The song samples and expands on Iggy Azalea's "Fancy" as a form of reclaiming the original Bay Area hyphy sound -- or, as Jidenna puts it, "taking a piece from the past and modernizing it." What makes Jidenna so magnetic is the way he consciously embodies the presence of the past even beyond his own art, taking broader cues from the 19th century. We got on the phone with Jidenna to talk about recycling history, how to understand the repetition of activist movements, and the power of healing sex magic.
The theme of this issue is "Nowstalgia," and we're talking about how the past has come back into the present. That's something that seems important to you. How do you see the importance of remembering the past in making the present both musically and in fashion?
I think it's important to understand where you came from to understand where you're going. What I see across the board in the millenial generation is a recycling of the past. We have more access to the music, more access to fashion, to images, probably more than any other human beings in history. Because we're taking in so much, we start dressing like a bit of the '90s, a bit of the '60s, a bit of the '70s, and a bit of the '20s.

- - - - -

◆ Required actions:
(1) Translate this sentence from the Jidenna interview into Spanish: "I think it's important to understand where you came from to understand where you're going."
(2) In the Jidenna interview, what is the theme of the issue?
These rows come from a separate source.

(Stored data)

- - - - -

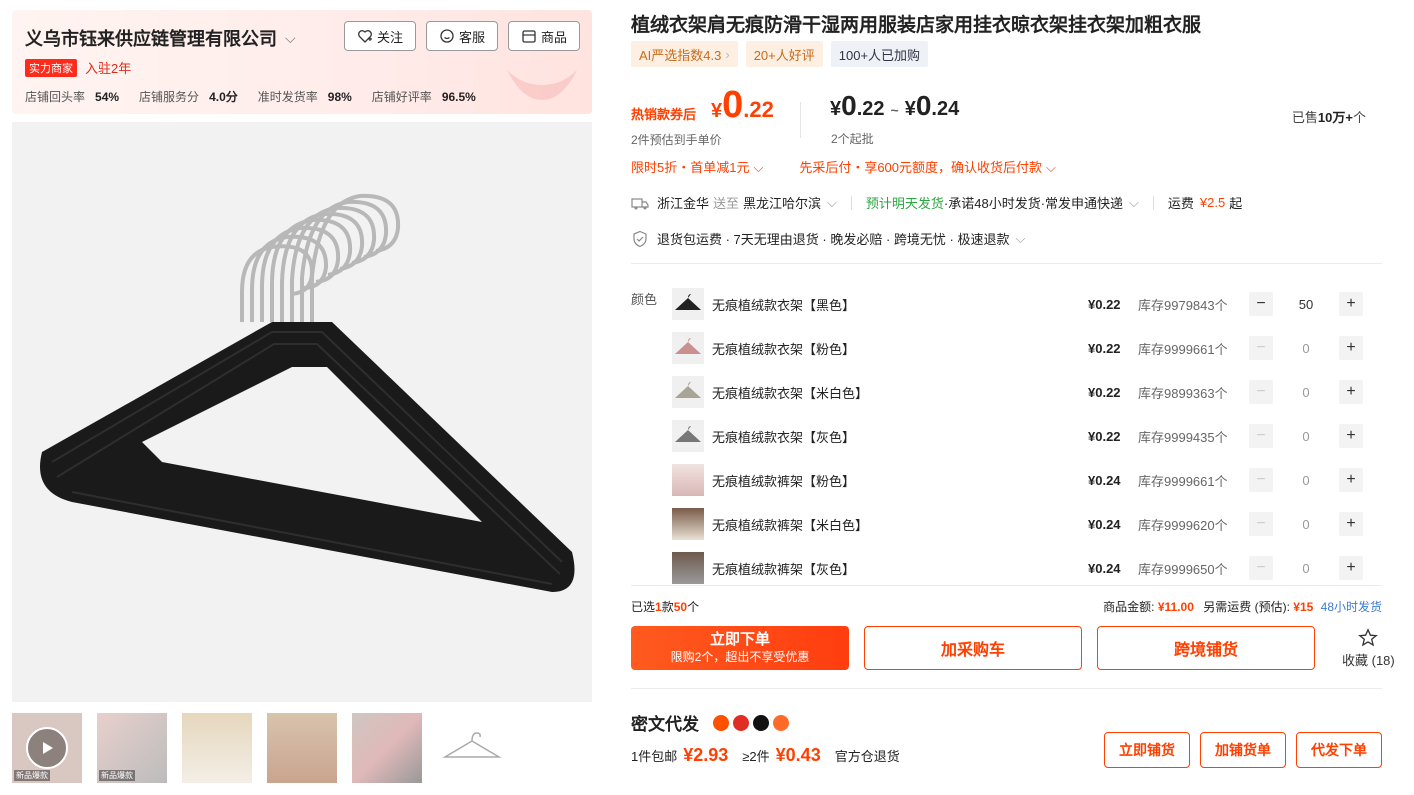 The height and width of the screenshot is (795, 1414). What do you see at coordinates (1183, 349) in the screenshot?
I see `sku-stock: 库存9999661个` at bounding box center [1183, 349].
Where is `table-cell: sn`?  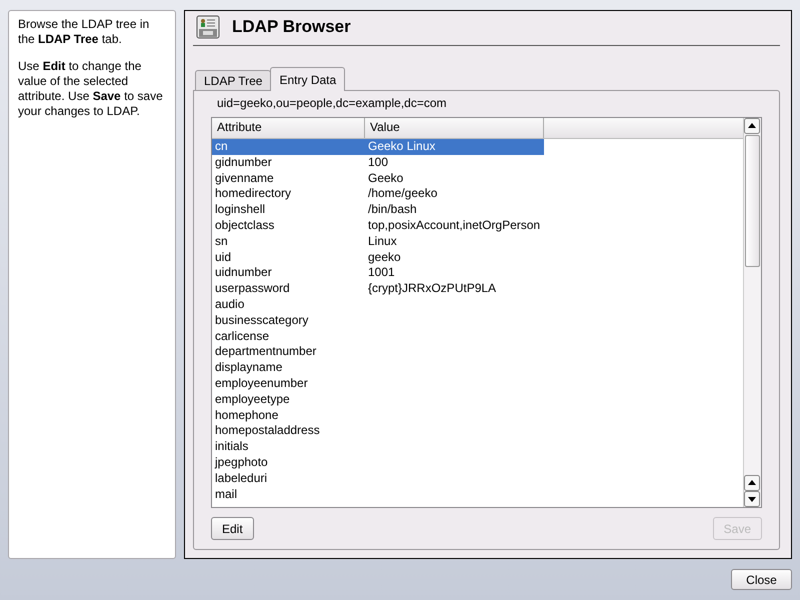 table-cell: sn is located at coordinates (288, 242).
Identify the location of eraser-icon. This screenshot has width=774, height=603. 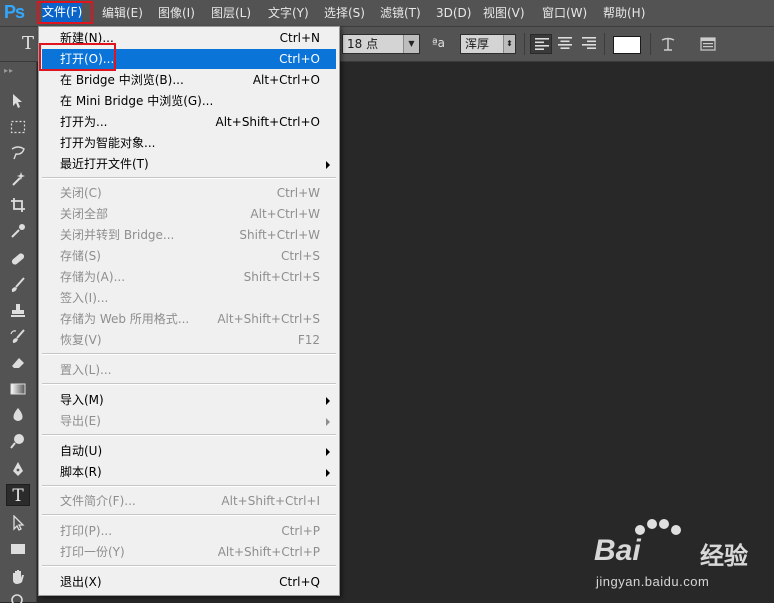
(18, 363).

- - - - -

◆ Responses in order:
(1) Creo que es importante entender de dónde vienes para entender hacia dónde vas.

(2) "Nowstalgia"